The road of excess leads to the palace of wisdom. - Wm. Blake

Wednesday, January 04, 2006

Twelve Alive!

I can't tell you happy and relieved this makes me. Only a couple hours ago I saw that the first miner had been found dead, and I immediately feared the worst. In truth, I'd been fearing the worst since before noon; the signs were bad, and it seemed that whatever hope was being held out was for the benefit of the families. But here we are - a near-miracle. So much joy and relief for 12 families, and incredibly conflicted feelings for the family of the lost miner, whose name has not yet been released.
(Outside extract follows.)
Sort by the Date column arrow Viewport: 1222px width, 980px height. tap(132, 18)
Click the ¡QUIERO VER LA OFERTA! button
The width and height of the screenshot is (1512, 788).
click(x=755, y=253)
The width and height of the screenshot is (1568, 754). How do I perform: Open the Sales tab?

Although the mine in question is a couple hours or more from here, it's been treated as local news, with radio and newspaper updates all day. The parallels to the amazing "All Nine Alive" rescue at Quecreek Mine in Somerset County, PA in 2002 have brought the story even closer to home for many of us. Even though I'm not a native of the region, I know people who had friends and family in Quecreek, and it's hard to describe what the shared experience was. I think part of it was the way it tapped into the region's blue-collar, coal & steel identity: for 3 days, we were, once again, all tied to these men whose way of life is rapidly receding into history. Furthermore, coming less than a year after 9-11, and within a few miles of the Shanksville crash site, there was a palpable sense that, while 9-11 had been a helpless tragedy, with effectively no survivors in New York or Pennsylvania, here hope and struggle and community paid off. A symbol of that is this little diner-style restaurant nearby that transformed itself into Our Coal Miners Cafe, complete with photos of the Quecreek Nine, mining paraphrenalia, and coal for sale (and, I should add, quite good food).